Word and element location data
= = = = = = =
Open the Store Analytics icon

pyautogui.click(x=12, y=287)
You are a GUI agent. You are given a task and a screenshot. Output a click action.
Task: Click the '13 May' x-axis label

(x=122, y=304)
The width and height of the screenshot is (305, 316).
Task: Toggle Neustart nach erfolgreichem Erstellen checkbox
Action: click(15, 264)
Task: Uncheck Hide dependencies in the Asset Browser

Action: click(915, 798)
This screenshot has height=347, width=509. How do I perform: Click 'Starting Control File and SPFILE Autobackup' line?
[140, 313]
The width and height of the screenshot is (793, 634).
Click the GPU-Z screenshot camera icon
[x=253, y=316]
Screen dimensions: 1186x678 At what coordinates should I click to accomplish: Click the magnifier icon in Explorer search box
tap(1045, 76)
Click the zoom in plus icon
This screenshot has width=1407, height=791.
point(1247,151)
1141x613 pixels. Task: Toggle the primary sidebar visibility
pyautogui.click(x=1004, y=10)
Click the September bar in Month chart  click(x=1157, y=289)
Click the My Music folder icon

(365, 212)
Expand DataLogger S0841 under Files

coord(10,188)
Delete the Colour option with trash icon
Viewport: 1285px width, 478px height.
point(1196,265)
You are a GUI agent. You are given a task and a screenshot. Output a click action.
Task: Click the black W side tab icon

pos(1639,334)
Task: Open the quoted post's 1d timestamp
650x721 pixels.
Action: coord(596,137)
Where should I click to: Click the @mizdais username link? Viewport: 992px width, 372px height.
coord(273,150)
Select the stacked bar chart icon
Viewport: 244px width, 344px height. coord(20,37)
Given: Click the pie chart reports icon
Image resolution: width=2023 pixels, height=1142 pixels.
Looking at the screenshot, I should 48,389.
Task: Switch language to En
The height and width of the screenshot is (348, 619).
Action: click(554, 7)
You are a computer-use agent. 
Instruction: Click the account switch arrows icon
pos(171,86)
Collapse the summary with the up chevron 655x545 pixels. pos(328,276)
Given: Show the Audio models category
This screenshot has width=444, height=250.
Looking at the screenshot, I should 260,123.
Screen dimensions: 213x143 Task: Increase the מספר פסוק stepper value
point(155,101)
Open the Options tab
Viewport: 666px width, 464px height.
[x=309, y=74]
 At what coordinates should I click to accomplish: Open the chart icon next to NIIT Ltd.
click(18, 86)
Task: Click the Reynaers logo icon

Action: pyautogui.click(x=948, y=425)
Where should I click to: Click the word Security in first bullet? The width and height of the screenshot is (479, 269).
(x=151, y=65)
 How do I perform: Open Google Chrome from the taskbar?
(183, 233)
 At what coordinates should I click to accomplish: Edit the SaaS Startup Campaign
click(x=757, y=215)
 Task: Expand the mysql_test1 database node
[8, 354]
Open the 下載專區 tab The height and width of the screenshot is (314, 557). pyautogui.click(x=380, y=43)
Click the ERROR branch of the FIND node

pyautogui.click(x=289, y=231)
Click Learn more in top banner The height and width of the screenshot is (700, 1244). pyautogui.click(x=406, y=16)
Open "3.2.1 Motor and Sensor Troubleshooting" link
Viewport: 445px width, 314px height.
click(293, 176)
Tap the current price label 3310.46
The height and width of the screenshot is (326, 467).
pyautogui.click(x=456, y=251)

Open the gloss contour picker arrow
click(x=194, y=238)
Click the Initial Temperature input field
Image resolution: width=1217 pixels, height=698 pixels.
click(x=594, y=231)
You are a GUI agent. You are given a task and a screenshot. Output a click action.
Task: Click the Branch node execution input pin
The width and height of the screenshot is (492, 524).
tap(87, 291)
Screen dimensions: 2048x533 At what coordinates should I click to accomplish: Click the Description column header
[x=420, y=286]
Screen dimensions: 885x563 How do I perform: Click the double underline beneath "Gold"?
= = = = = = =
## Written instruction
Reproduce the data from the line containing "Click Learn more" through the end of the data, substituting "Final Temperature" for "Initial Temperature" and leaving everything else unchanged. Provide only those lines.

## Result
Click Learn more in top banner The height and width of the screenshot is (700, 1244). pyautogui.click(x=406, y=16)
Open "3.2.1 Motor and Sensor Troubleshooting" link
Viewport: 445px width, 314px height.
click(293, 176)
Tap the current price label 3310.46
The height and width of the screenshot is (326, 467).
pyautogui.click(x=456, y=251)

Open the gloss contour picker arrow
click(x=194, y=238)
Click the Final Temperature input field
Image resolution: width=1217 pixels, height=698 pixels.
click(x=594, y=231)
You are a GUI agent. You are given a task and a screenshot. Output a click action.
Task: Click the Branch node execution input pin
The width and height of the screenshot is (492, 524).
tap(87, 291)
Screen dimensions: 2048x533 At what coordinates should I click to accomplish: Click the Description column header
[x=420, y=286]
Screen dimensions: 885x563 How do I perform: Click the double underline beneath "Gold"?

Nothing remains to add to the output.